There has been a proliferation of academic work surrounding the so-called ‘gig-economy’. With some notable examples, much of this corpus of literature takes for granted the lowly-skilled nature of the tasks, and the de-skilling potential digital platform tools have. For example, the ILO’s International Standard Classification of Occupations (ISCO) has no entry for platform work, but those forms that are closest in substance (messengers, package and luggage porters and deliverers” and “hand or pedal vehicle drivers) are categorised as “elementary occupations”. In other words, the “lowest” skilled of all. Whilst these classifications clearly demonstrate that no-one in the ILO has ever actually been a gig worker, they also perpetuate a far more pernicious sentiment in our collective imaginary of platformised work. That it is low-skilled, and thus low-valued. In combination with gig workers’ invisibilised status – rendered invisible by the work, but also compounded by their race, migration status and frequently low-levels of formalised education – this results in an acceptance of the low pay and poor conditions these workers endure.
Based-upon nine-months of covert ethnographic research as a food delivery worker in London and eighteen months of overt research with a trade union organising gig workers across the UK, this paper argues that food delivery gig work can – in fact – be highly skilled. In doing so, it re-draws widely held misconceptions within and beyond the academy of these forms of work and demonstrates the highly skilled nature of the task at hand – especially so given the time and financial pressures these workers are under. It is worthy of note that many other ethnographic studies that do not conceptualise these workers as highly skilled have been undertaken by academics or researchers not reliant-upon the income this job generates, and thus able to not rush, or develop the corporeal knowledges required to undertake the job safely and successfully.

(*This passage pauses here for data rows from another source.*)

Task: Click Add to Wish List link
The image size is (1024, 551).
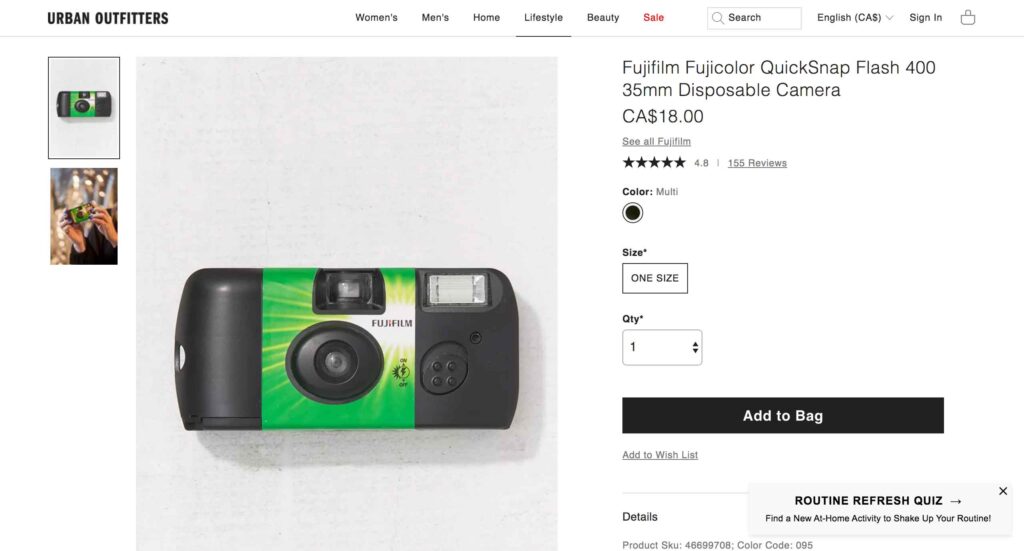Action: pyautogui.click(x=660, y=455)
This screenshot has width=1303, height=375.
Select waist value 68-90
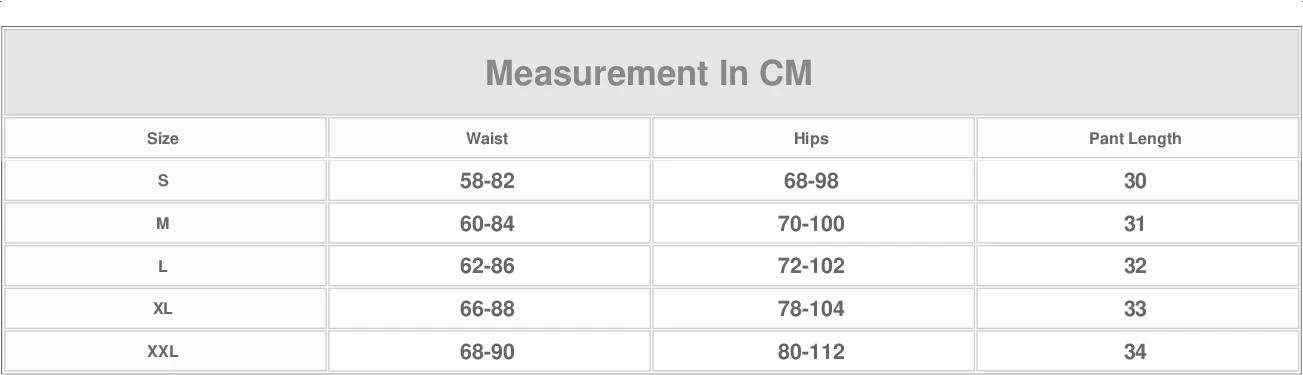(487, 352)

It is not shy in its ambition to totally re-cast the way many researchers view platform workers and the increasing encroachment of work into technology. It calls directly for an end to academic complicity in the narrative that these workers are somehow low-skilled. It is hoped that this perspective will give renewed vigour to attempts to organise workers and stake claims around negotiations with firms based on a compelling case for the work as a skilled endeavour. When we understand skill as a separate category to replaceability (the two are often confused in practice) then we can drive new directions for worker organising and research support in the future.